Work order: Taking the listing below, restate word for word each line from the line with "Viewport: 423px width, 470px" to the line with "Task: Click the words", ends included, and stop there.

Available data:
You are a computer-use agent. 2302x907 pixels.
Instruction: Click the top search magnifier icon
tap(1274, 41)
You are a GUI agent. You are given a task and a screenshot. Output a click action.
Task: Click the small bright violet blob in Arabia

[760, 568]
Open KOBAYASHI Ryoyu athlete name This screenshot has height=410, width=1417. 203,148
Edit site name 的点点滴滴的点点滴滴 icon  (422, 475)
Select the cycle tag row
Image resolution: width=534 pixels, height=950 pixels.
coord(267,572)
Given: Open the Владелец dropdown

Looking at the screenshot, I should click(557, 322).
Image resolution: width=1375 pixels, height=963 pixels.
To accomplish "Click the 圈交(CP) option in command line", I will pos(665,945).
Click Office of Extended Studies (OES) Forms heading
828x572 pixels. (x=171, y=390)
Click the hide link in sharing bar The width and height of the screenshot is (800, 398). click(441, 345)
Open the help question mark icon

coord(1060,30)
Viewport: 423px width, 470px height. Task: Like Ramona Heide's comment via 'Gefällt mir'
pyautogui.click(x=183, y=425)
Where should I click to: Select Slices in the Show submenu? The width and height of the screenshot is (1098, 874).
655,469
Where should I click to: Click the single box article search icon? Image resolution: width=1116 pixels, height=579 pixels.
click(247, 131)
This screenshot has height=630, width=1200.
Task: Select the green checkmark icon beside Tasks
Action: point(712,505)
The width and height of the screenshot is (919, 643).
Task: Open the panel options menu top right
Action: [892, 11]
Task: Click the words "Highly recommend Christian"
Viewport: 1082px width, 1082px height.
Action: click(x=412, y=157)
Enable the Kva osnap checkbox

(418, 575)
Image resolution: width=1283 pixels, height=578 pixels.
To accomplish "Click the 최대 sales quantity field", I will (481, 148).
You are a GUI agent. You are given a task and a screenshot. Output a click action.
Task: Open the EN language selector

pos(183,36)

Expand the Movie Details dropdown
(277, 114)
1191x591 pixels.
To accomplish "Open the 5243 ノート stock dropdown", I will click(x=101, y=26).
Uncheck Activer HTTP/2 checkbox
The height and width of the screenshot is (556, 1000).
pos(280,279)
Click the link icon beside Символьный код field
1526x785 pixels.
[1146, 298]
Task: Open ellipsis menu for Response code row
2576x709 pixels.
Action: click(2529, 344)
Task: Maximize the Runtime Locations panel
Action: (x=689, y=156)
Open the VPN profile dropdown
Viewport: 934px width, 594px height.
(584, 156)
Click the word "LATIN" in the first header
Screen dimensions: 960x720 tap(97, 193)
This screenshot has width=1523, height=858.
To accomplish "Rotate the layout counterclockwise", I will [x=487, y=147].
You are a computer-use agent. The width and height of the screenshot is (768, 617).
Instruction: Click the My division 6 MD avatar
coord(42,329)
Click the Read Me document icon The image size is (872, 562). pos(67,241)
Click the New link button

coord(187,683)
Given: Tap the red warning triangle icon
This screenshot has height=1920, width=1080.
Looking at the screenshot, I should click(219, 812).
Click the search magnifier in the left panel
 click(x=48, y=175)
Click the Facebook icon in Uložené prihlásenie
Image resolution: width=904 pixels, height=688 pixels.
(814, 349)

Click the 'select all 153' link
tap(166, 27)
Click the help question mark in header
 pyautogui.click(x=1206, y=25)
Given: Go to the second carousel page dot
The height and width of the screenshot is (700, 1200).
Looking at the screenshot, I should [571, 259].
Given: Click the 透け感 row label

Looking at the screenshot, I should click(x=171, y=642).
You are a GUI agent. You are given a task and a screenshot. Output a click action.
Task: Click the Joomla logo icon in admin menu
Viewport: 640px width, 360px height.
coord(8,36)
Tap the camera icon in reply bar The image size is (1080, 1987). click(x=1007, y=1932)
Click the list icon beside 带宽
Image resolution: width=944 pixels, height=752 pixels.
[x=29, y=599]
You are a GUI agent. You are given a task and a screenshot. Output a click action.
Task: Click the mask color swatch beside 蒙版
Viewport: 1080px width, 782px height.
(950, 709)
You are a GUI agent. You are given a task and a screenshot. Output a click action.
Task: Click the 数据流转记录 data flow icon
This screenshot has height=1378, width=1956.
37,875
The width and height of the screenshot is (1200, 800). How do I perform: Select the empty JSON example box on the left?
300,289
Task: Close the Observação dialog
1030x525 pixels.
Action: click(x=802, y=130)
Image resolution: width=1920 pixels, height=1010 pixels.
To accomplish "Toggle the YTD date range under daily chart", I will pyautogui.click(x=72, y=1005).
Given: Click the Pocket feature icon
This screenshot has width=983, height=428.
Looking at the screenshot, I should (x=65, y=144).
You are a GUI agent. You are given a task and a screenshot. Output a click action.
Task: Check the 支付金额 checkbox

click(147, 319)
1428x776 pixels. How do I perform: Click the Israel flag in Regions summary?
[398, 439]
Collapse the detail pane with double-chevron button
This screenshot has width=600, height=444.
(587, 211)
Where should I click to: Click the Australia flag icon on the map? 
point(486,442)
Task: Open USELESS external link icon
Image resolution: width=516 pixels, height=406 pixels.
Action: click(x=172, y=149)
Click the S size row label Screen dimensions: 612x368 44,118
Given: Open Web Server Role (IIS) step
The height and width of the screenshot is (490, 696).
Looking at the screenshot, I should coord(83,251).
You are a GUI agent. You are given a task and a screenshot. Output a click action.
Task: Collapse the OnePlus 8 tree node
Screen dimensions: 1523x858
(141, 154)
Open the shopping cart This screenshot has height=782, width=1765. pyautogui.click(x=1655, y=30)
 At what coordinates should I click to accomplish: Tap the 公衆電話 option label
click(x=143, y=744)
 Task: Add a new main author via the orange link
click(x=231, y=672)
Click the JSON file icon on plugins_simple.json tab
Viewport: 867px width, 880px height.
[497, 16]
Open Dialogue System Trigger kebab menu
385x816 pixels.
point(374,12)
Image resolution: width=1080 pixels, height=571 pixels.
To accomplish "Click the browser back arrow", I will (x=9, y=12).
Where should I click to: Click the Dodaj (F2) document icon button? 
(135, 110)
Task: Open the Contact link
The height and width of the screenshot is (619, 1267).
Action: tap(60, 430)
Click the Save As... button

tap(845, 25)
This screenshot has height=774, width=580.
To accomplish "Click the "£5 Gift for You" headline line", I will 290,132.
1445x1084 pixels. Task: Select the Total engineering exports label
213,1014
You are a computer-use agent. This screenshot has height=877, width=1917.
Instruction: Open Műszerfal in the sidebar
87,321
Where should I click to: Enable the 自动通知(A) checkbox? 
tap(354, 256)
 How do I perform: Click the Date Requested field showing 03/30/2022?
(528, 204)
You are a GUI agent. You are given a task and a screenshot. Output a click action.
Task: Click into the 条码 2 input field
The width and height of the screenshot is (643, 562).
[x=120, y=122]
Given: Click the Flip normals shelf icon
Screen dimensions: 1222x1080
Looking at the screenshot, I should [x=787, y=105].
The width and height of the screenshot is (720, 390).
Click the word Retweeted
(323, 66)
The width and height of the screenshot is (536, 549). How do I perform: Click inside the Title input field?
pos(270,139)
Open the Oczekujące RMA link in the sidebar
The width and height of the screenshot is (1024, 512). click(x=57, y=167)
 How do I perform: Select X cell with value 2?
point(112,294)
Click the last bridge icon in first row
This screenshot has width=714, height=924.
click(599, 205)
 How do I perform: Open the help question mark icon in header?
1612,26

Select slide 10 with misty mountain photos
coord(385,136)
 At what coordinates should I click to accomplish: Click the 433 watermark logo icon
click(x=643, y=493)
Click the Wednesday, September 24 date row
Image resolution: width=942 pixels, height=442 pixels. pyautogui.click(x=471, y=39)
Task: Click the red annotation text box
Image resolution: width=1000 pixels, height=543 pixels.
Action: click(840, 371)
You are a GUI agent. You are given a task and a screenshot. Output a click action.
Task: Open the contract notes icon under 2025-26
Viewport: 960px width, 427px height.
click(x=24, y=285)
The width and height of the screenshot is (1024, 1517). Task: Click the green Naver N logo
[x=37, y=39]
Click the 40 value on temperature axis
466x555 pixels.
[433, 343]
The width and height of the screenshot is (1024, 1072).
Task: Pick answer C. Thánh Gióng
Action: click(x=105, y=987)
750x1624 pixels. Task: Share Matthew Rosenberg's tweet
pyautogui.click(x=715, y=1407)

Answer box:
Viewport: 423px width, 470px height. Task: Like Ramona Heide's comment via 'Gefällt mir'
pyautogui.click(x=183, y=425)
Where should I click to: Select Slices in the Show submenu? The width and height of the screenshot is (1098, 874).
655,469
Where should I click to: Click the single box article search icon? Image resolution: width=1116 pixels, height=579 pixels.
click(247, 131)
This screenshot has height=630, width=1200.
Task: Select the green checkmark icon beside Tasks
Action: point(712,505)
The width and height of the screenshot is (919, 643).
Task: Open the panel options menu top right
Action: [892, 11]
Task: Click the words "Highly recommend Christian"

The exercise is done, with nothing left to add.